By Michael Neilson in Jakarta
The US$35 (A$49) visa fee Australian tourists must pay before entering Indonesia looks set to be finally scrapped after years of the Indonesian government flip-flopping on the policy.
Coordinating Ministry for Maritime Affairs spokesman Djoko Hartoyo says Australia will be one of 79 new countries to be granted free one-month tourist visas.
On three previous occasions Australia has been included in such a group, only to be withdrawn for political reasons or because Australia did not offer Indonesian tourists reciprocal visa arrangements.
But Hartoyo said this time Indonesia had not demanded anything in return.
“We are doing it simply because we want more Australian tourists coming to Indonesia. It is true that the Government is receiving less from people entering Indonesia, but what the people can get in return [from tourism] is much bigger,” he said.
Hartoyo said he hoped the policy would be signed by President Joko Widodo this week.
In March last year, amid high tensions over the executions of Myuran Sukumaran and Andrew Chan, Indonesia removed Australia from a group of 45 countries whose tourist visa fees would be waived, blaming a lack of reciprocal arrangements.
Free via access
In September, the Indonesian tourism minister again promised Australians would be granted free visa access, before leaving them out of the policy that began on October 1.
Indonesia has previously requested Australia grant long-term visas for officials at the level of director and above, visas for business and tighter security regarding drugs.
In November last year Australia announced a visa improvement for Indonesians, with a three-year multiple entry visa and online applications.
Nearly 10 million tourists visit Indonesia annually, with the majority visiting Bali.
Of the 3.6 million visits to Bali between January and November 2015, Australians topped the list with 876,748 visitors.
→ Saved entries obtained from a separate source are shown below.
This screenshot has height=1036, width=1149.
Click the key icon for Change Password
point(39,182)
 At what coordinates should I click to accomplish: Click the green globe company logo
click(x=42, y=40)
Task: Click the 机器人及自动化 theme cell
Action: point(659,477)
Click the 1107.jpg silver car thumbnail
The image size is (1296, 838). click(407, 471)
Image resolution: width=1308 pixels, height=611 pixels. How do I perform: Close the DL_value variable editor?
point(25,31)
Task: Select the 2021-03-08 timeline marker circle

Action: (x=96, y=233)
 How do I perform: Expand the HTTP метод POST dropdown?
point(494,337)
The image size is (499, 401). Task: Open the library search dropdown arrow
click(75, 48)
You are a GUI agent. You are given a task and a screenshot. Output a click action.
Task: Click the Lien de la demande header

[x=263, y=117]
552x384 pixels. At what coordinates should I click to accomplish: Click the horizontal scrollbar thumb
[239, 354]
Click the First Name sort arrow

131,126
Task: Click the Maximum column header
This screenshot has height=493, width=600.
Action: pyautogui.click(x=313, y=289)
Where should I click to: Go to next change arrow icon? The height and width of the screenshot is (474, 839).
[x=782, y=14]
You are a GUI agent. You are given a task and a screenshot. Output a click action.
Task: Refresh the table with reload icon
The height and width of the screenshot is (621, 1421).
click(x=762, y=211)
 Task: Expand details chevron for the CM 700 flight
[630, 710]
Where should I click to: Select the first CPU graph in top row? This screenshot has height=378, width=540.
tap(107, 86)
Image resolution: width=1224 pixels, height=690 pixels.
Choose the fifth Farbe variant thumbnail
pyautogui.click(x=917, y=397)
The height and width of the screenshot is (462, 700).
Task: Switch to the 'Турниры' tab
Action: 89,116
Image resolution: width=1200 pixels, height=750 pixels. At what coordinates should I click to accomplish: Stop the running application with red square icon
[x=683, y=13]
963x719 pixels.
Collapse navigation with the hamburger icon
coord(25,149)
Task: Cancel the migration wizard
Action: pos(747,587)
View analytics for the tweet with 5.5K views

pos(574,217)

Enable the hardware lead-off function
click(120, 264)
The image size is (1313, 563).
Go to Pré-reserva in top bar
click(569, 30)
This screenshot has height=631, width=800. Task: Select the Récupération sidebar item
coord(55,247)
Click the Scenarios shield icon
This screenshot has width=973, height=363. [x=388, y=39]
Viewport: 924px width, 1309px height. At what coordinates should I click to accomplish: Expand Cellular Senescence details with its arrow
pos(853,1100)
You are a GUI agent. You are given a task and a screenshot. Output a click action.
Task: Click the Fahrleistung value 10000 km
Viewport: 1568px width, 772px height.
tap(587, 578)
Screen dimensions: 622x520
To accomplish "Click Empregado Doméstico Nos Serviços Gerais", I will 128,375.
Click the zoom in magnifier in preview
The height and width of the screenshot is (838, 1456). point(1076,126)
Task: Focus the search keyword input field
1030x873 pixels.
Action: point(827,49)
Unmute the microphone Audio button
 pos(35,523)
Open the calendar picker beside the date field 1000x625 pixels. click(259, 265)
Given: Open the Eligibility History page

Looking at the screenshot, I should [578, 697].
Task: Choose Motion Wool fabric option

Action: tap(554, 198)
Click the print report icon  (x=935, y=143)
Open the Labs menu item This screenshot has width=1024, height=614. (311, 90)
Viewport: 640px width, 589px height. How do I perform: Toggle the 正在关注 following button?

The announcement adds to the 90 countries that already receive free visa access, and comes as part of Indonesia’s plan to attract 20 million foreign tourists annually by 2019.
A spokesperson for Air Asia said the airline hoped the policy would result in more Australians travelling to Indonesia.
It is also understood other major airlines such as Jetstar would welcome the move to reduce costs for Australian travellers.
The Australian Department of Foreign Affairs and Trade said in a statement it had not yet received any information from the Indonesian Government about the announcement.